(Prompt)
Reproduce the Data Vault Hub instructions below word for word, everything from "Multi-select the columns that are required for a Hub" down to "by Scalefree: Hub.".

(Text block)
# # # # # # #
Multi-select the columns that are required for a Hub (holding the CTRL key down, select HK_CUSTOMER_H, C_CUSTKEY, LDTS and RSRC) and choose Add Node.

Choose Datavault by Scalefree: Hub.

If HK_CUSTOMER_H isn't already at the top (based on the positioning from the previous node), drag it to the top.

In the Config tab on the right hand side, expand Data Vault.

Select HK_CUSTOMER_H from the list and then click on the icon to move it to the right (selecting it as the Hub Hashkey Column).

Click on the Create button to create the table in Snowflake.

Click on the Run button to execute the code.

Review the Data tab to ensure the data is loaded correctly.

Now that we have built our first Hub, we can build a corresponding Customer satellite.

Return to the browser tab (main graph).
Double click on DVSTG_CUSTOMER to reveal the columns.
Multi-select the columns that are required for a Satellite (holding the CTRL key down, select HK_CUSTOMER_H, HD_CUSTOMER_N_S, C_NAME, C_ADDRESS, C_PHONE, C_ACCTBAL, C_MKSEGMENT, C_COMMENT, LDTS and RSRC) and choose Add Node.
# # # # # # #
(Supplied information)

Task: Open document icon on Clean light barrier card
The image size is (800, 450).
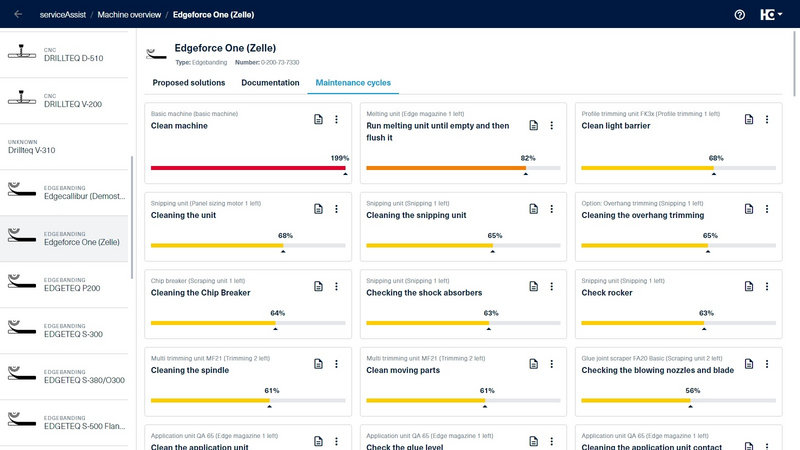Action: tap(749, 120)
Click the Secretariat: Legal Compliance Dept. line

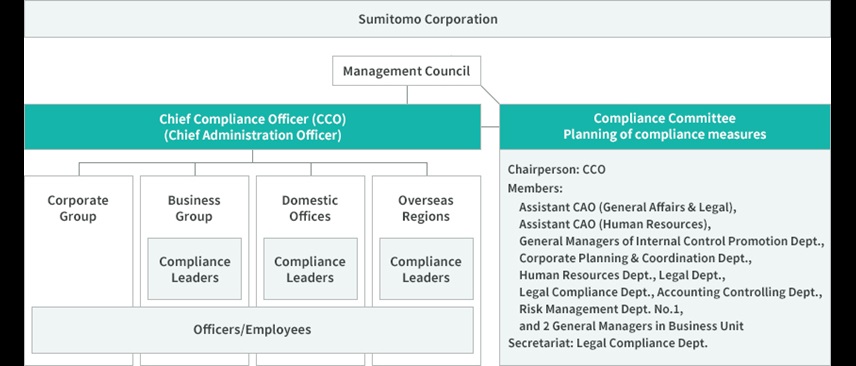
# # # # # # #
(Task response)
Multi-select the columns that are required for a Hub (holding the CTRL key down, select HK_CUSTOMER_H, C_CUSTKEY, LDTS and RSRC) and choose Add Node.

Choose Datavault by Scalefree: Hub.